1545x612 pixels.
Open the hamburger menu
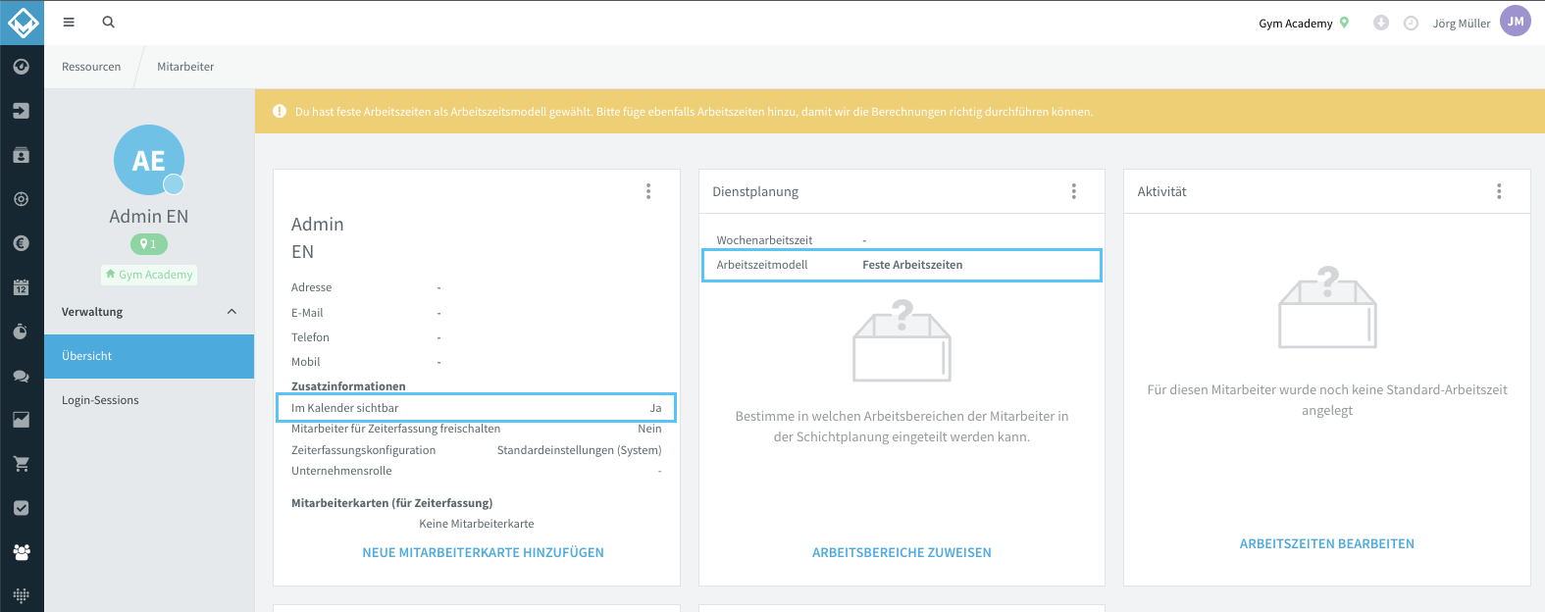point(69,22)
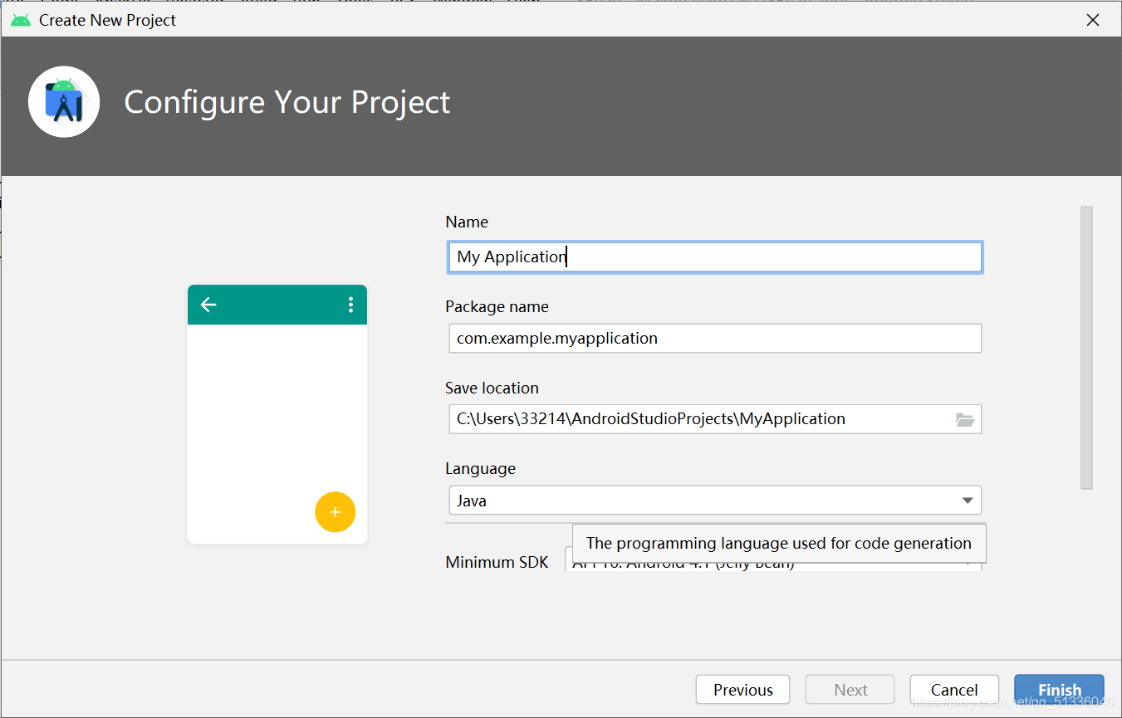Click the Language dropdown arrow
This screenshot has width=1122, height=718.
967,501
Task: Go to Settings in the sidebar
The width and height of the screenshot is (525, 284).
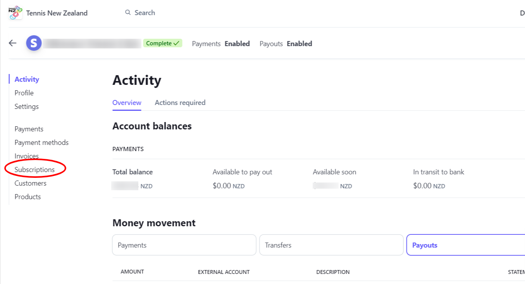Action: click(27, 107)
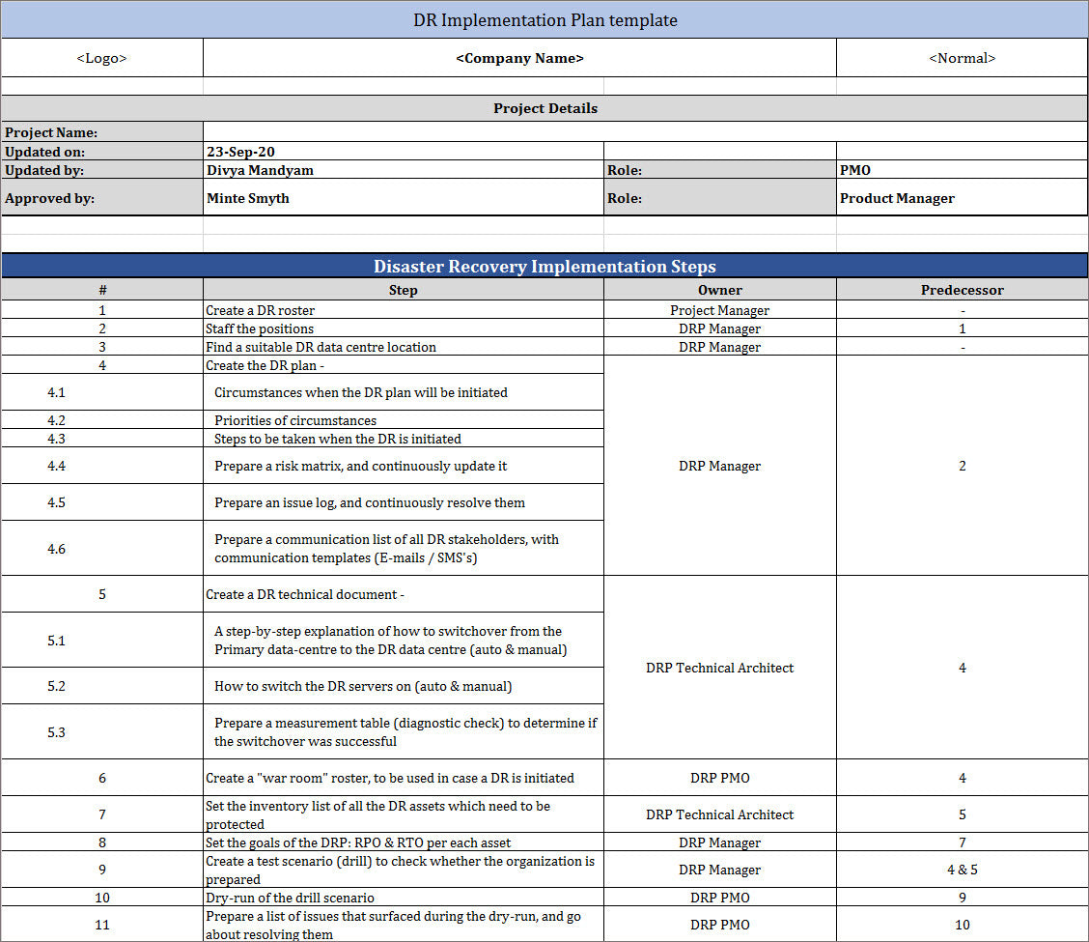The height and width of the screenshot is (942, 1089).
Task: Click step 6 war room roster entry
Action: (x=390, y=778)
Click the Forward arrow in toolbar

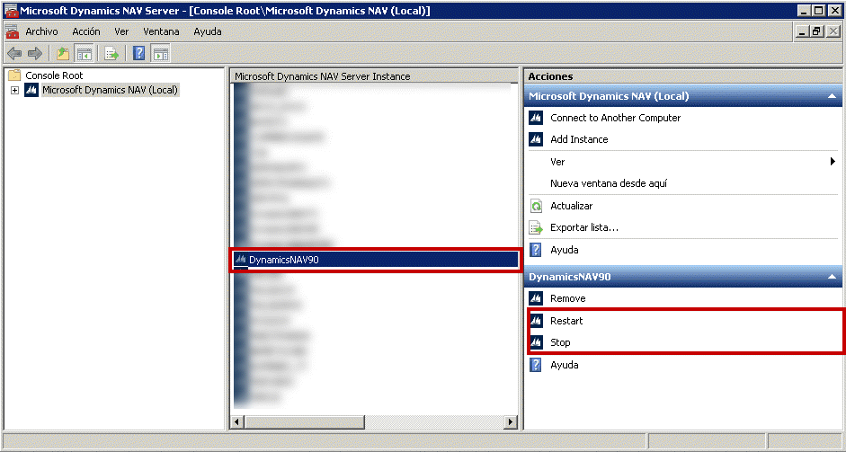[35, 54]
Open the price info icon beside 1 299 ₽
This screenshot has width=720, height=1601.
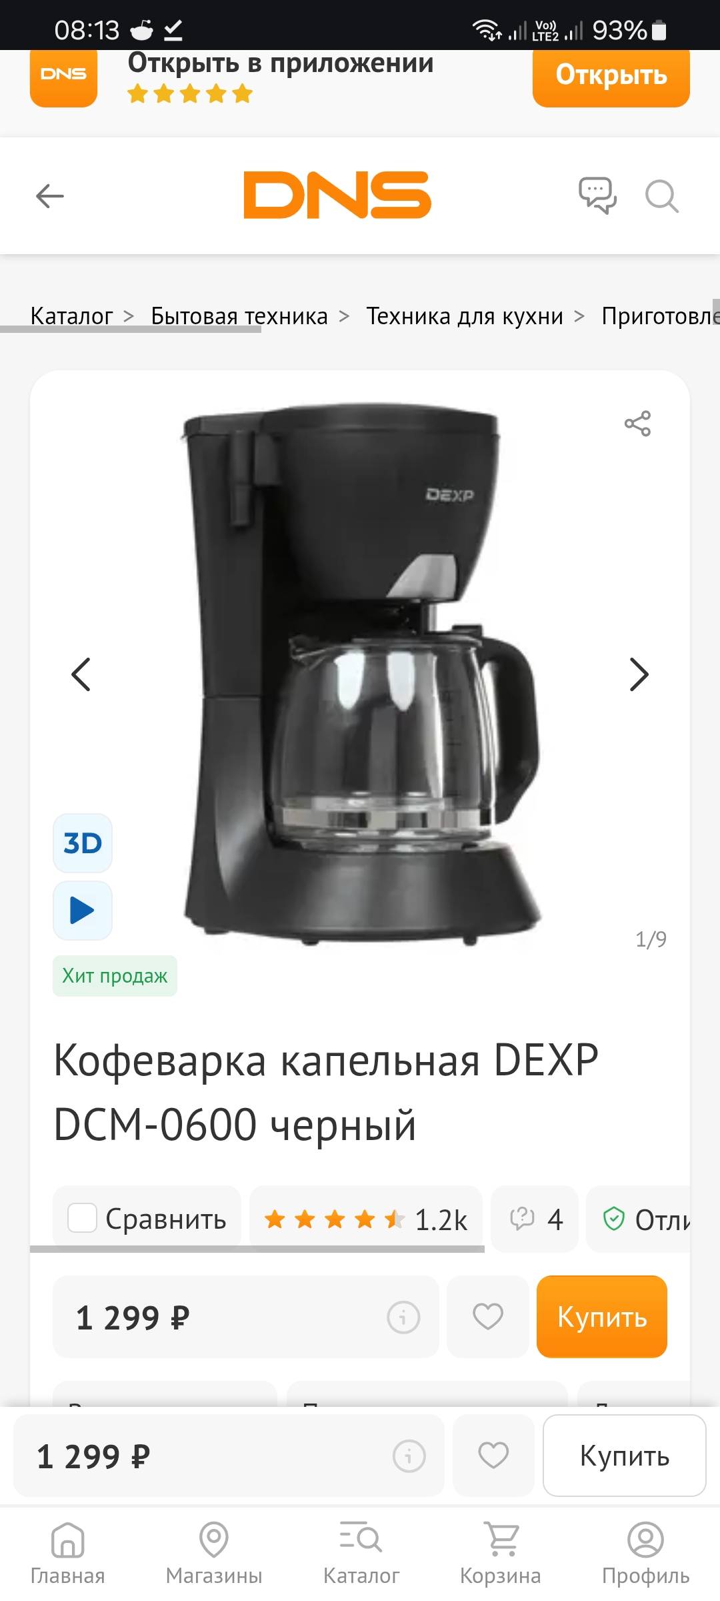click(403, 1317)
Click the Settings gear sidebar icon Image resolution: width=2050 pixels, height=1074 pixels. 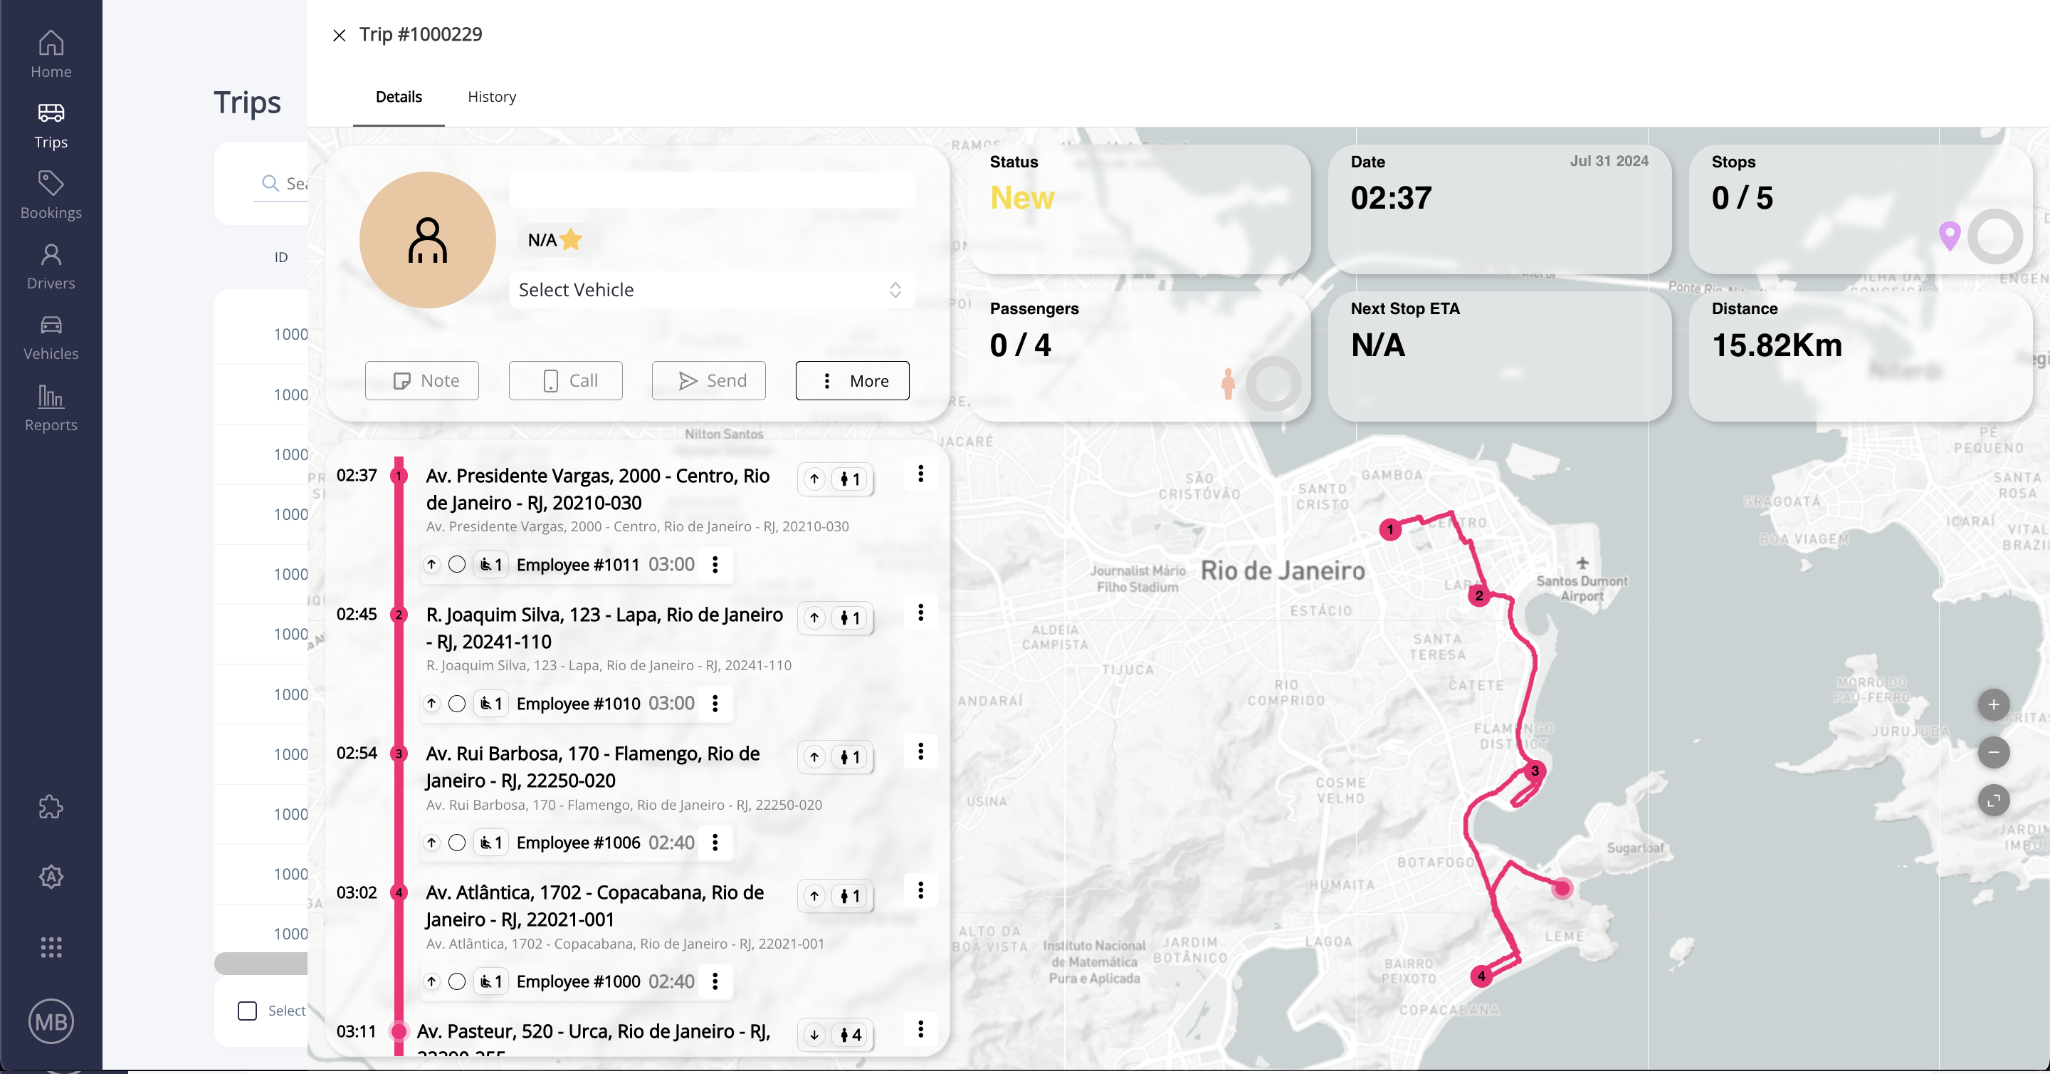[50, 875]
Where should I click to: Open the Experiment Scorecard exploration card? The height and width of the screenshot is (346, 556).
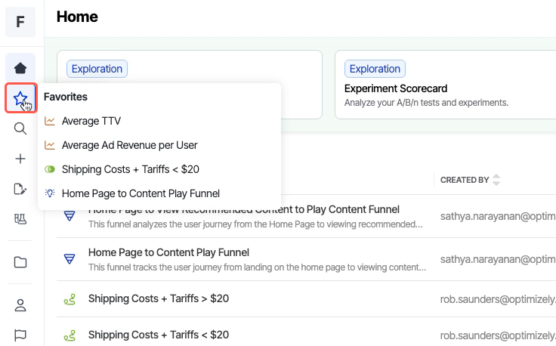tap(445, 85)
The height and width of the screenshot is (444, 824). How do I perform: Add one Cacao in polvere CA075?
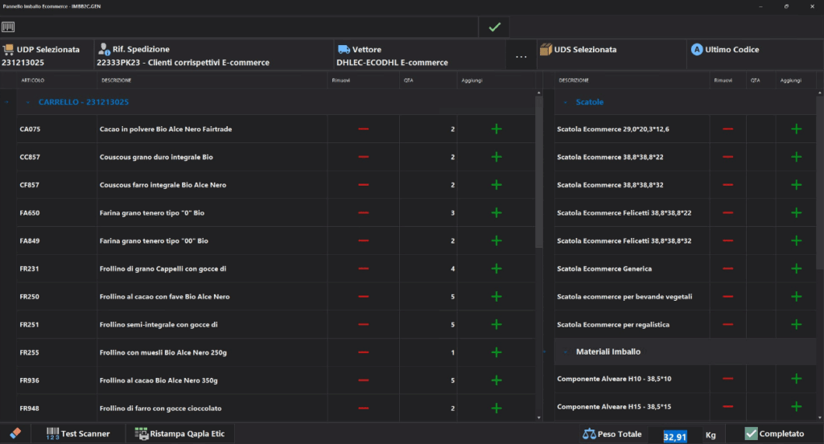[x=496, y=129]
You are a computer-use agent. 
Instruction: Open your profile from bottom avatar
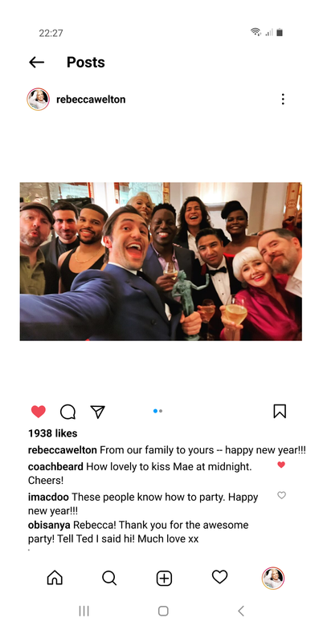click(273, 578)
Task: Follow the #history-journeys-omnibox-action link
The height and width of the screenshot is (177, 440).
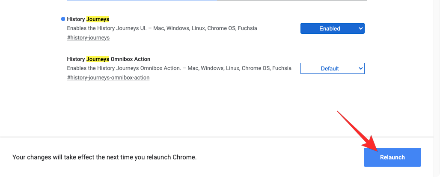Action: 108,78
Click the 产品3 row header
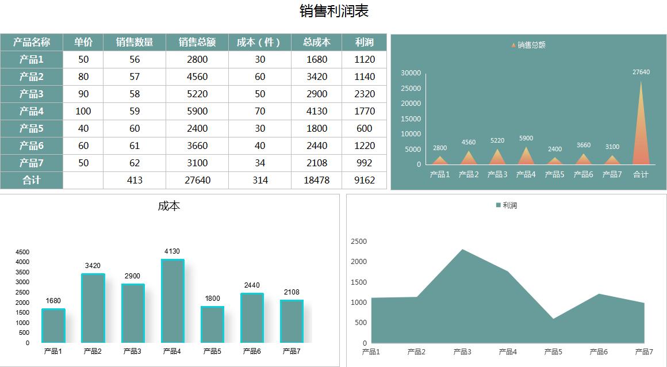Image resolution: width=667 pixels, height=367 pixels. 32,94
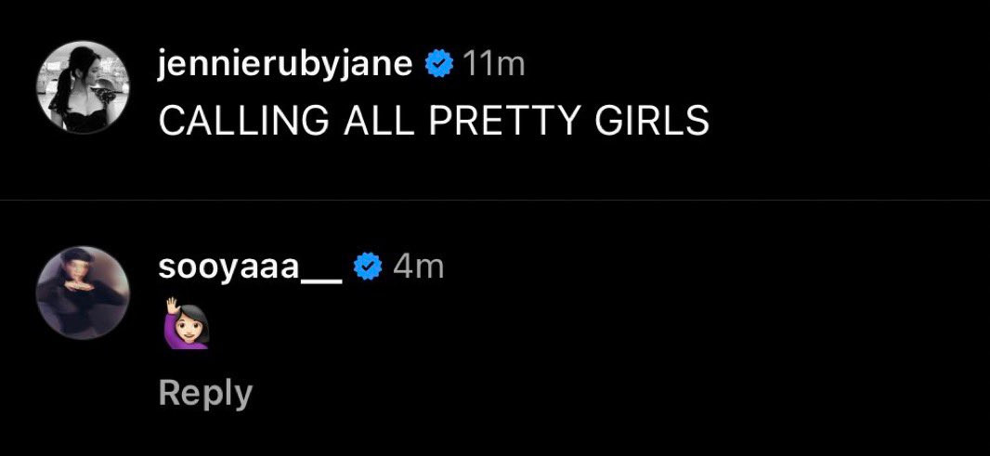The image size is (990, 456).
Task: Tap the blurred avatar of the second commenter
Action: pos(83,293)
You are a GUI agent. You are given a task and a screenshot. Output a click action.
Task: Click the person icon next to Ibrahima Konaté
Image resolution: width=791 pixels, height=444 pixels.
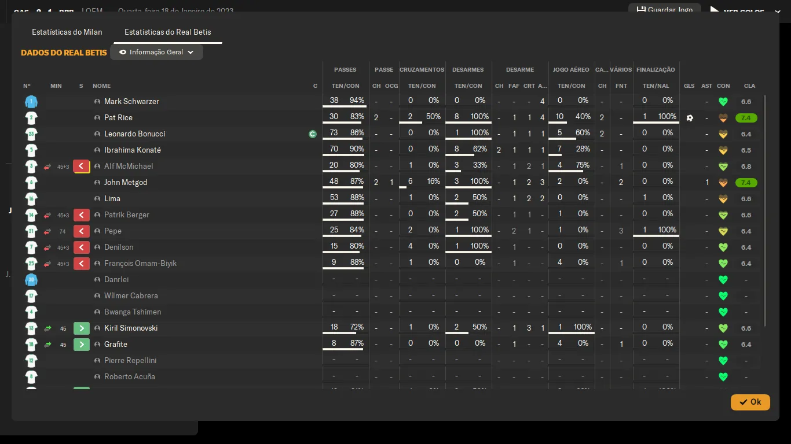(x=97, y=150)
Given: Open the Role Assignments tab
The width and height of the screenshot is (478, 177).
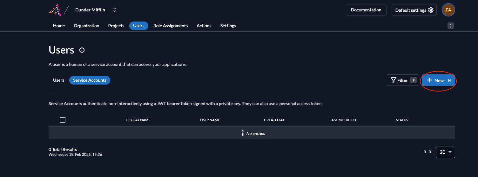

=== ABOUT THIS TASK ===
Look through the records and gather each line with the word "agent".

=== YOUR SOLUTION ===
You are a computer-use agent. 
You are a GUI agent. You are given a task and a screenshot. Output a click action.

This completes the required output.